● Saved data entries
☆ ☆ ☆ ☆ ☆ ☆ ☆

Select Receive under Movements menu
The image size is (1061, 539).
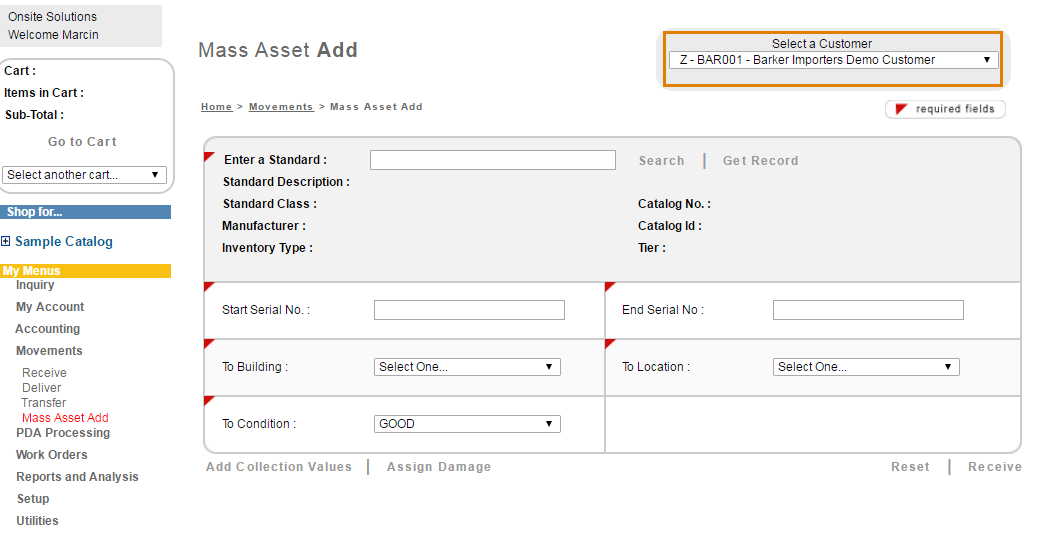(x=44, y=373)
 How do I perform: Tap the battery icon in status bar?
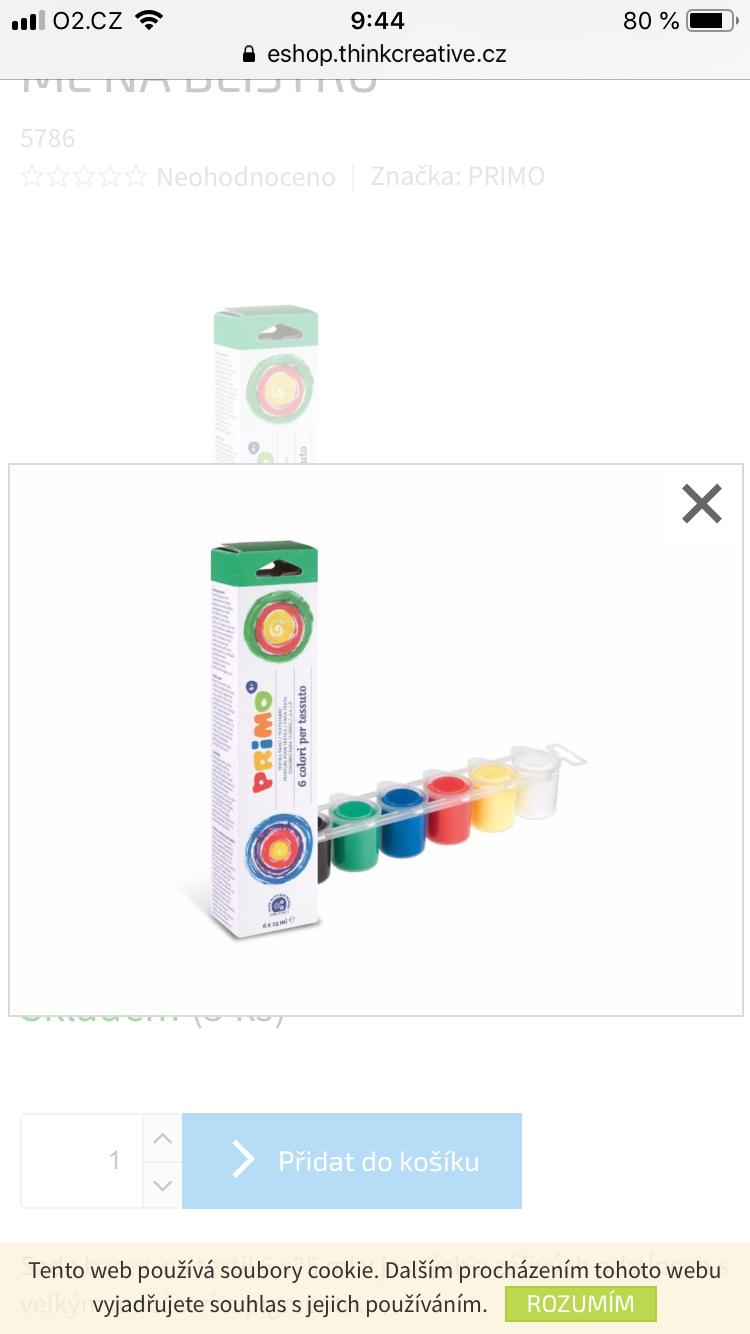[x=711, y=20]
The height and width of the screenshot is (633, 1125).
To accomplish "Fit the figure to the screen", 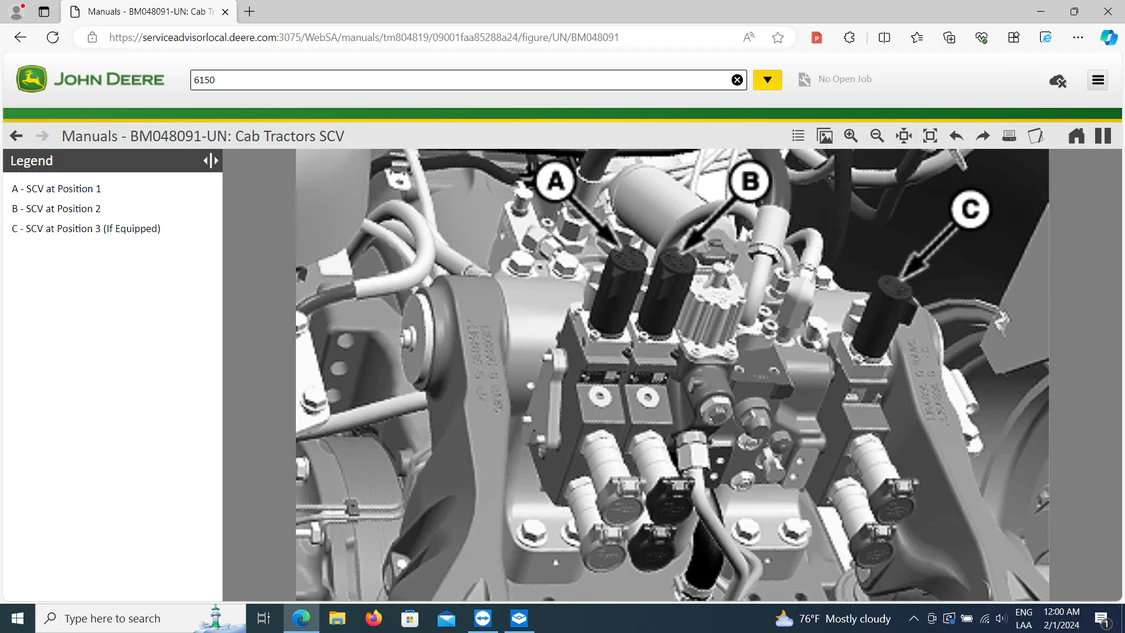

☆ ☆ ☆ ☆ ☆ ☆ ☆

● WORK REQUIRED
Output each line exactly as shown above; no pictures go in the copy.

● RESPONSE BOX
Select Receive under Movements menu
The image size is (1061, 539).
(x=44, y=373)
 How do I perform: Tap the battery icon in status bar?
[x=711, y=20]
The height and width of the screenshot is (633, 1125).
To accomplish "Fit the figure to the screen", 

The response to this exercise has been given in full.